== What to work on ==
Continue the comment thread about Gary Gygax and D&D from the point where it stops.

== Reading passage ==
● ● ● ●

Gary's supreme contribution - that one could pretend to fight, with rules to express how that fight play out paved the way for virtually everything computer-game related ever since. And it helped create a frame of reference for working with rules and processes that, for me, turned into a very good living as a computer geek.

Mr. Gygax, I salute you!

randy writes:

glad to see you post on this. what a giant he was. i hadn't even thought about how his creation touched on the numberless computer games which are based on the types of rules gygax developed in D&D. incredible. and sad.

David writes:

I know this is an economics blog, but this is so nerdy it actually hurts.

Eric Crampton writes:

We'll here soon be running a 1st edition campaign in memory. First edition D&D though, not AD&D, so I won't be able to resurrect Dougal, the lovable sage-assassin of charisma 3...

● ● ● ●

Dataset entries:
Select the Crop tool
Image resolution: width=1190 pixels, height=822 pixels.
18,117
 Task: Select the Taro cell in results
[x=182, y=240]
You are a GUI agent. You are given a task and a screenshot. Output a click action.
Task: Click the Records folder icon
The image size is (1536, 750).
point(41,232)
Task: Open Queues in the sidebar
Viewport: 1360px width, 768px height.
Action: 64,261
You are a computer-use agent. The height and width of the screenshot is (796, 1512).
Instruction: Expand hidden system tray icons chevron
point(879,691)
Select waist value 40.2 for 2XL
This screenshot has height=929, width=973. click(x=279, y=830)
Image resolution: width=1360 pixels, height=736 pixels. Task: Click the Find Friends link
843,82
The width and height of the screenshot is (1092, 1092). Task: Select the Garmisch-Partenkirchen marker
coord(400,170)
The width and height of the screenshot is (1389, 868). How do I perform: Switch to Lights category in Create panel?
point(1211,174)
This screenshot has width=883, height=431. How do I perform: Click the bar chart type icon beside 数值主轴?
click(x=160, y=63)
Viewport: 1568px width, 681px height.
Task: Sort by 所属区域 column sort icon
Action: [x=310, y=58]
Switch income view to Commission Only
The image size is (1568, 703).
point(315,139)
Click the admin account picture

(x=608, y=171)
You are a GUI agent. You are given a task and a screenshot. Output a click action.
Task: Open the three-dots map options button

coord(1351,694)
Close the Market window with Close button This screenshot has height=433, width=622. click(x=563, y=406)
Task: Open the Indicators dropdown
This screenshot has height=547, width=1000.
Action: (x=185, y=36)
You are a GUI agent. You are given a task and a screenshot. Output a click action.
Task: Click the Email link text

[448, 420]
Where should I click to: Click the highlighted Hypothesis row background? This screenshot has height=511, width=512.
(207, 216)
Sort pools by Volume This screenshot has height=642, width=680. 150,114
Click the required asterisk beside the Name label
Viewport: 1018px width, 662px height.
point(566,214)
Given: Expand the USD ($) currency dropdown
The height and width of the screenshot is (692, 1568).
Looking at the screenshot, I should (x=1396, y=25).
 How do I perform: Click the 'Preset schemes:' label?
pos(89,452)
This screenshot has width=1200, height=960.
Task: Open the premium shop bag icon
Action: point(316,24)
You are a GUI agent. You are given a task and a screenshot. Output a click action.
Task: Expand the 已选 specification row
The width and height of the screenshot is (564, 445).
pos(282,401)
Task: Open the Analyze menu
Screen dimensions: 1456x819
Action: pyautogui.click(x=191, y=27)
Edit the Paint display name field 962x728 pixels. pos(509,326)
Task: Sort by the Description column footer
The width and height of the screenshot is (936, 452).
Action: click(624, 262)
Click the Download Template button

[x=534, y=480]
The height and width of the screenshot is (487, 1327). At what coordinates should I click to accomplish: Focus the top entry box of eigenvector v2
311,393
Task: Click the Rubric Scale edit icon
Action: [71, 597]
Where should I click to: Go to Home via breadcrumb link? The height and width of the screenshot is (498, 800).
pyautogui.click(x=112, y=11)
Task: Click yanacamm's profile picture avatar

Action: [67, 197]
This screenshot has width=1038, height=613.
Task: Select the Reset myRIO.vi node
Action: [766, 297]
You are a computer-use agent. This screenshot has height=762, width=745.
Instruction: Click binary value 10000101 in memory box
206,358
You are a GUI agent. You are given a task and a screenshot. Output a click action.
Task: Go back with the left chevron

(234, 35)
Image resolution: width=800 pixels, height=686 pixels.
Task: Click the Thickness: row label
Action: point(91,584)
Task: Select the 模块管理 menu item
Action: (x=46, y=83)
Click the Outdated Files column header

● ● ● ●

== Answer for this exercise ==
Ferruccio Fortini writes:

You say "you can only copyright specific ideas": actually, that's incorrect -- you can only copyright expressions, not ideas (some kinds of ideas may be covered by patents, a very different kind of "intellectual property" from copyrights). I guess I'm being pedantic, but there's a lot of confusion in the general public around various kinds of "intellectual property" concepts and laws, and I think it's better to correct erroneous terminology and concepts when they're expressed.

Ted writes:

I appreciate this post. This guy has such a massive following, that the responses to his death are spread across massively diverse circles. I play D&D, and I don't plan on stopping any time soon. Thanks, Mr. Gygax.

Michael Sullivan writes:

I haven't played D&D in 20+ years, but I recently started playing World of Warcraft which turns out to be essentially D&D's computer graphics great-great-great-grandchild, as I was amused to discover soon after I tried it.